*REQUIREMENT*: Return the lines of the material below exactly, beginning with the line that has "The width and" in it and finishing with the line that has "Task: Open the user profile avatar" in it. Leave all pictures aside.

- - -

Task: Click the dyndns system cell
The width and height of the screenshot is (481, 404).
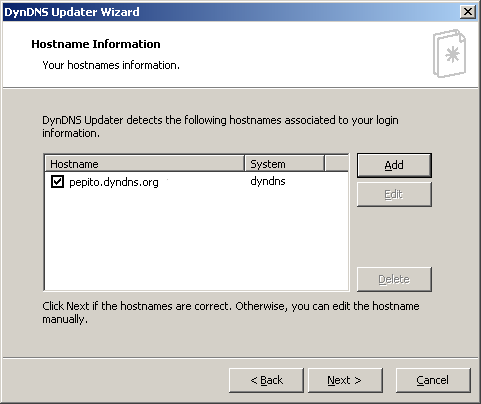Action: coord(268,181)
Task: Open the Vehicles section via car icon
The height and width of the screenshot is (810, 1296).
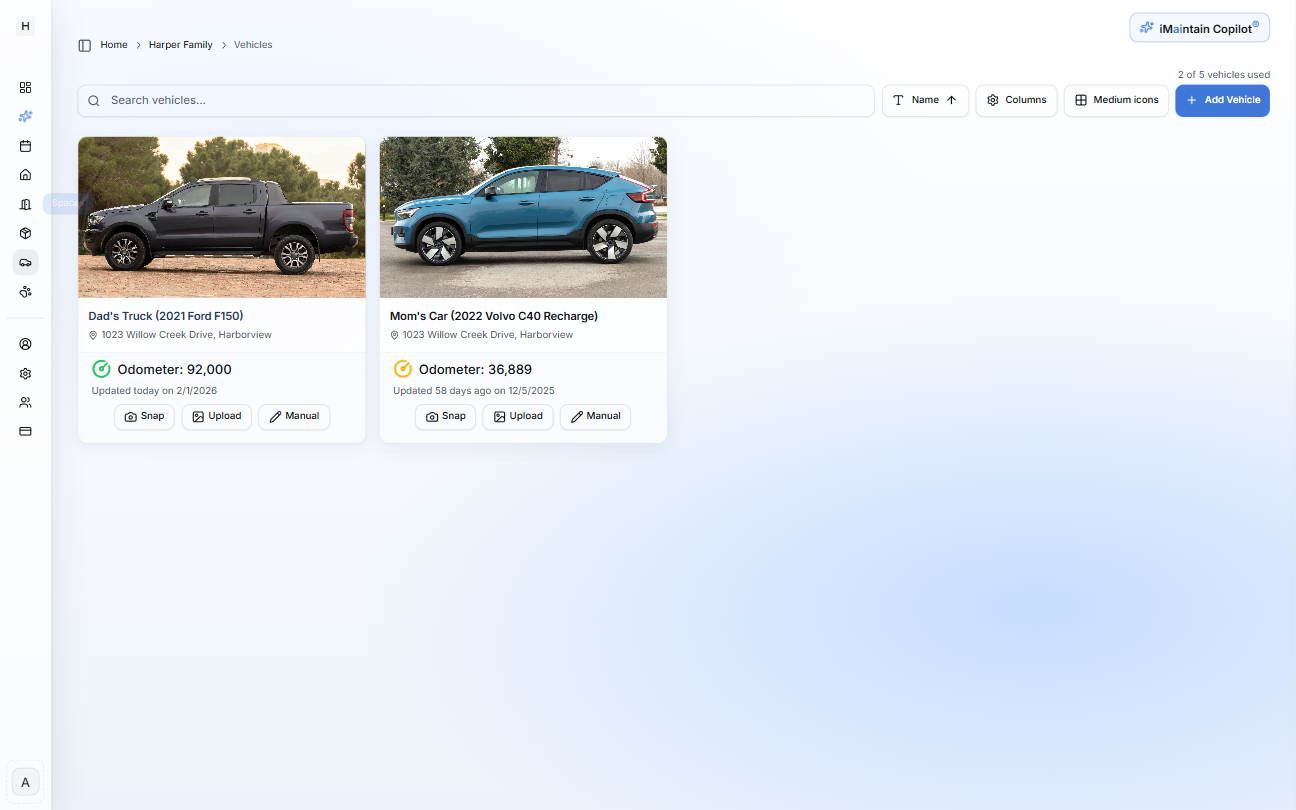Action: tap(25, 262)
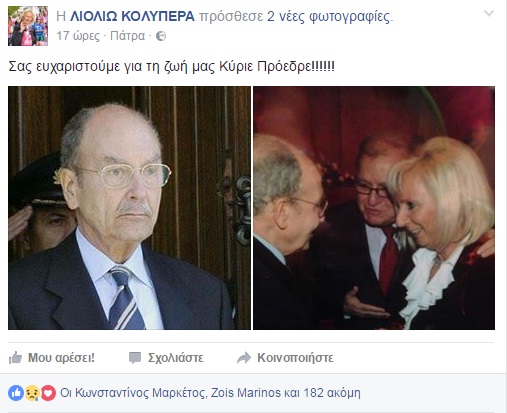Screen dimensions: 507x413
Task: Click the sad face reaction icon
Action: (32, 393)
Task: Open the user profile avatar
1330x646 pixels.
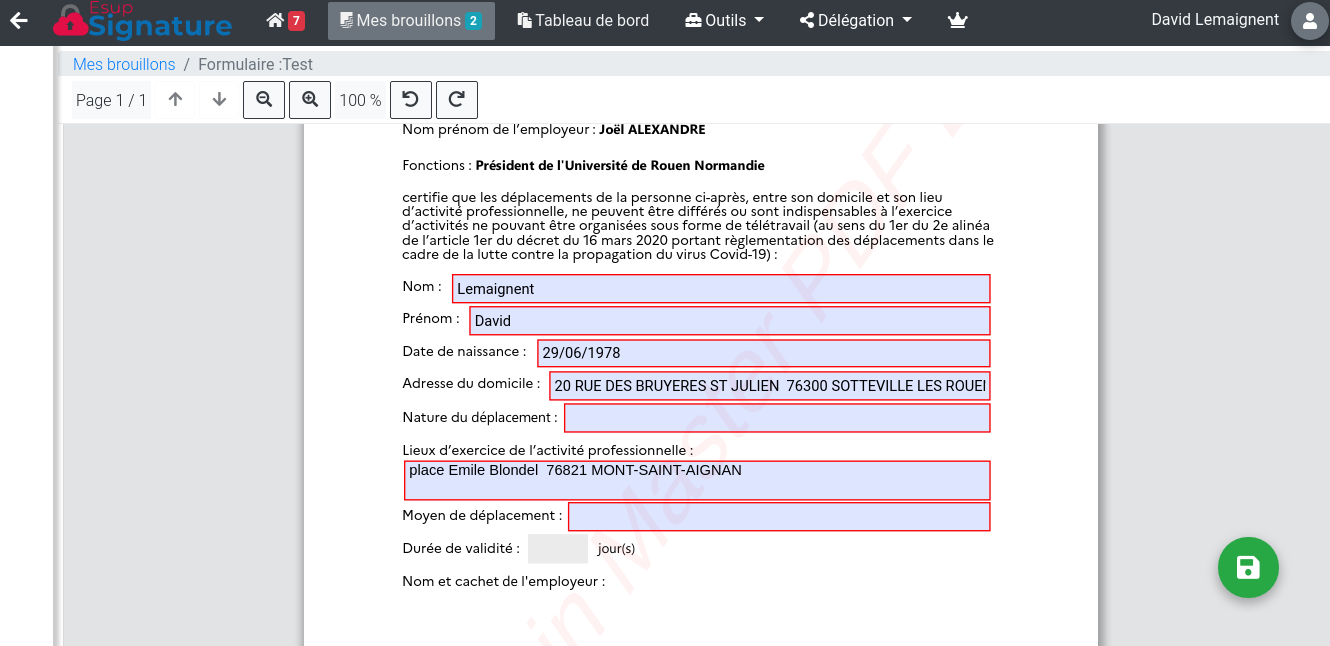Action: click(x=1309, y=21)
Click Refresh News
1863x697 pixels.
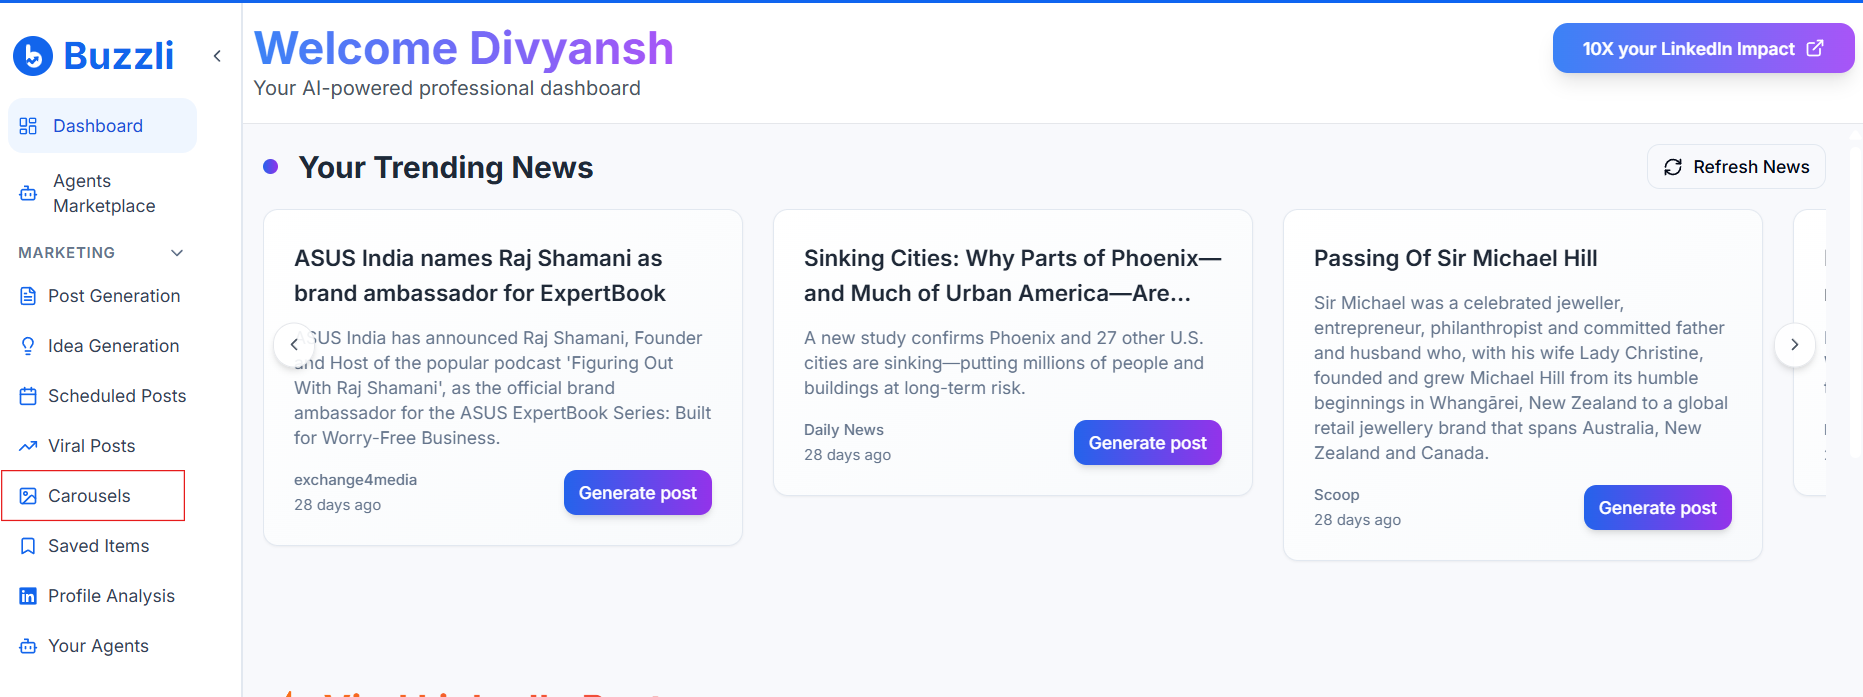point(1736,166)
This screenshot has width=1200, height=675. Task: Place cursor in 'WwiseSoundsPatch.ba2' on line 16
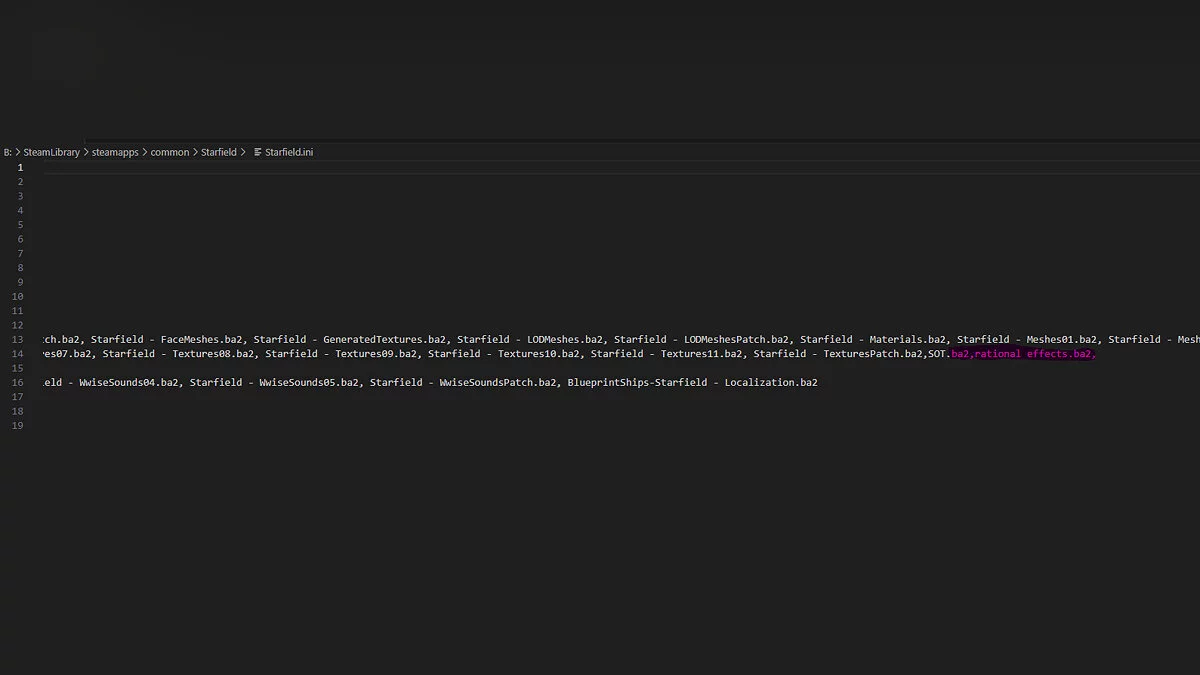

- - -

*EXERCISE RESPONSE*:
The width and height of the screenshot is (481, 404).
Action: coord(268,181)
Task: Open the Vehicles section via car icon
The height and width of the screenshot is (810, 1296).
Action: tap(25, 262)
Screen dimensions: 507x413
Task: Click the sad face reaction icon
Action: (32, 393)
Task: Open the user profile avatar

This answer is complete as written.